Am Sonntag begehen wir den Volkstrauertag – einen Tag des stillen Gedenkens, der Erinnerung und der Mahnung.
Er wurde im Jahr 1922 vom Volksbund Deutsche Kriegsgräberfürsorge eingeführt, um an die Opfer des Ersten Weltkrieges zu erinnern. Schon damals war er Ausdruck des Schmerzes über Millionen Gefallene, über zerstörte Leben, Familien und Hoffnungen.
Während der Zeit des Nationalsozialismus wurde dieser Gedenktag seiner eigentlichen Bedeutung beraubt. Statt des stillen Erinnerns an Leid und Verlust, dominierten martialische Reden und militärische Symbolik. Der Tag wurde zur Propaganda missbraucht, um Krieg und Heldentum zu verherrlichen. Eine Pervertierung des eigentlichen Gedankens.
Nach dem Zweiten Weltkrieg, angesichts unermesslichen Leids und Millionen weiterer Toter, wurde der Volkstrauertag neu gefasst. Fortan gedachte man nicht nur der gefallenen Soldaten, sondern auch der zahllosen zivilen Opfer, der Opfer des Nationalsozialismus, der Menschen, die durch Krieg, Vertreibung und Gewalt ihr Leben verloren haben.
Im Laufe der Jahrzehnte hat sich der Charakter dieses Tages gewandelt.

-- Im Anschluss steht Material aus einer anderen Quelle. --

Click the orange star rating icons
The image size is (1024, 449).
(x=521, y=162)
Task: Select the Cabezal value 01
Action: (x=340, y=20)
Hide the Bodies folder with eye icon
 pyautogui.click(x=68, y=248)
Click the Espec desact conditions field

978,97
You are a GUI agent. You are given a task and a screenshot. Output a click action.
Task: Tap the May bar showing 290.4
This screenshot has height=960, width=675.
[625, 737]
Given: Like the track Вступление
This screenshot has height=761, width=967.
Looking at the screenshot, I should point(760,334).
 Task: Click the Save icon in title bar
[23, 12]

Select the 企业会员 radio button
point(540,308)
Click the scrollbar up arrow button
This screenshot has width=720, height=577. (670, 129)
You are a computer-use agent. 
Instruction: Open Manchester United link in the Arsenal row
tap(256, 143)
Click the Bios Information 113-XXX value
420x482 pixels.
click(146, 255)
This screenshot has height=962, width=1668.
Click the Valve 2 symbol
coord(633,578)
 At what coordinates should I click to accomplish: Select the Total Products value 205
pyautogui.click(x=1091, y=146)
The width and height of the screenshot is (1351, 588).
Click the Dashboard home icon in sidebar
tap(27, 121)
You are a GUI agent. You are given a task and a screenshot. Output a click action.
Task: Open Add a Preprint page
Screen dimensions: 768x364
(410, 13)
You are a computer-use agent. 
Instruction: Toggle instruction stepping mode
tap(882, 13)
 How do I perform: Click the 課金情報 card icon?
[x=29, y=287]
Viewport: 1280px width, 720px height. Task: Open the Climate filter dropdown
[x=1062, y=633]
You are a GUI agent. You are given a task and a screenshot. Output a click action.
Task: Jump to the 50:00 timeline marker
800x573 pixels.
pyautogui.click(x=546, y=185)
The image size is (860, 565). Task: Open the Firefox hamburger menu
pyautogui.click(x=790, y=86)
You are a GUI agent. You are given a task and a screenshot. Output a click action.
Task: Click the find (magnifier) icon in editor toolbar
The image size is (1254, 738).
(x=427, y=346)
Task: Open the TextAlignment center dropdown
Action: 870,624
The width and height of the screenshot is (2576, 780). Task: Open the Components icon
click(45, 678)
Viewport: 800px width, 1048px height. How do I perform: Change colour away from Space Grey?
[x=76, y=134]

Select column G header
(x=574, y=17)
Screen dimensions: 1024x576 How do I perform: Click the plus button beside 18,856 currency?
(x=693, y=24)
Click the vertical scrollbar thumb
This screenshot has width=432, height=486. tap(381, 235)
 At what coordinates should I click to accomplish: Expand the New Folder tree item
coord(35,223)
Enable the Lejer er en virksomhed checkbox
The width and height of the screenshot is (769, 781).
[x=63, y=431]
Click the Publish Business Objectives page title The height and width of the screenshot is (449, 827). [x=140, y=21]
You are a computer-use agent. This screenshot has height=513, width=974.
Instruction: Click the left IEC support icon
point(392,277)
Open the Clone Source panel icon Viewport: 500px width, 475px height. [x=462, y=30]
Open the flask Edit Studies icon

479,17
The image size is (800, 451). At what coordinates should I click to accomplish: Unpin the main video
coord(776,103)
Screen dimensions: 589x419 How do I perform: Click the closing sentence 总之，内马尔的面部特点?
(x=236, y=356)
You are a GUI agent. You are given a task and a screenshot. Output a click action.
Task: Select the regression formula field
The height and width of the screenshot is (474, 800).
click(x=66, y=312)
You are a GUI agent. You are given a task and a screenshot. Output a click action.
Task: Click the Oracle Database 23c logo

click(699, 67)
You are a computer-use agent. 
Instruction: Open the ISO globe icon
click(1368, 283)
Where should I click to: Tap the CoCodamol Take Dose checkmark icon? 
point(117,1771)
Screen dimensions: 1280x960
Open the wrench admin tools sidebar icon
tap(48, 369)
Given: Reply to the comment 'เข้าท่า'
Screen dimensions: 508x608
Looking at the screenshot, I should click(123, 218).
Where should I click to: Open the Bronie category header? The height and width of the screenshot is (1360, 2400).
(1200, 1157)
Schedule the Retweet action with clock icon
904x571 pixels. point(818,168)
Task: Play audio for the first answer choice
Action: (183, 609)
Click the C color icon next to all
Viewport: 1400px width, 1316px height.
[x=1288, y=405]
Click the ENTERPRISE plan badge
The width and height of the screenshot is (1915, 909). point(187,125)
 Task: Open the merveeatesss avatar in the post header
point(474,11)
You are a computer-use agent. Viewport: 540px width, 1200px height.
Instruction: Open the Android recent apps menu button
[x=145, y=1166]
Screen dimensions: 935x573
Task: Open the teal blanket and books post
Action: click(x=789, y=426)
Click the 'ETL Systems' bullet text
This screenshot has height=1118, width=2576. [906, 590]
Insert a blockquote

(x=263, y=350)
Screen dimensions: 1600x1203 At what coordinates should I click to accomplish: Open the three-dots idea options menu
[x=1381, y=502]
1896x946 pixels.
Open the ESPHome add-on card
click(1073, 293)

Da die Menschen, die Krieg und Nachkriegszeit noch selbst erlebt haben, immer weniger werden, ist auch die persönliche Erinnerung an diese Zeit seltener geworden. Für viele Menschen scheint der Volkstrauertag an Bedeutung verloren zu haben.
Und doch, heute ist er aktueller denn je.
Denn der Blick auf die Welt um uns herum zeigt, wie zerbrechlich Frieden ist.
Die Bilder aus der Ukraine, aus Israel und Gaza, und aus vielen anderen Regionen dieser Erde führen uns tagtäglich vor Augen, welche Grauen und Schrecken Kriege mit sich bringen.
Wieder sind es nicht nur Soldaten, die leiden und sterben, sondern vor allem Kinder, Frauen und Alte; unschuldige Menschen, die gezielt Opfer von Gewalt und Hass werden.
Die Auswirkungen dieser Konflikte spüren wir auch hier, mitten in unserem Alltag.
In der Unsicherheit um den Arbeitsplatz, in den steigenden Preisen, in Existenzängsten.
Wir erleben Hass im Internet, Spaltung in der Gesellschaft und zunehmende Verrohung in Sprache und Denken. All das sind Schatten, die Kriege und Krisen werfen, weit über ihre eigentlichen Grenzen hinaus.
Darum ist dieser Tag mehr als nur ein Blick zurück.
Er ist ein Aufruf, ein Appell an uns alle:
Tun wir alles, um den Anfängen zu wehren.
Setzen wir uns besonnen und entschlossen für ein friedliches Miteinander ein.
Machen wir uns Hass und Hetze, in welcher Form auch immer, nicht zu eigen, sondern stellen wir uns ihnen entgegen.
Lassen wir uns leiten von Mitmenschlichkeit, Respekt und Verantwortung.
Nur so kann aus dem Gedenken am Volkstrauertag mehr werden als Erinnerung,
nämlich eine Verpflichtung für die Zukunft: Nie wieder Krieg. Nie wieder Hass.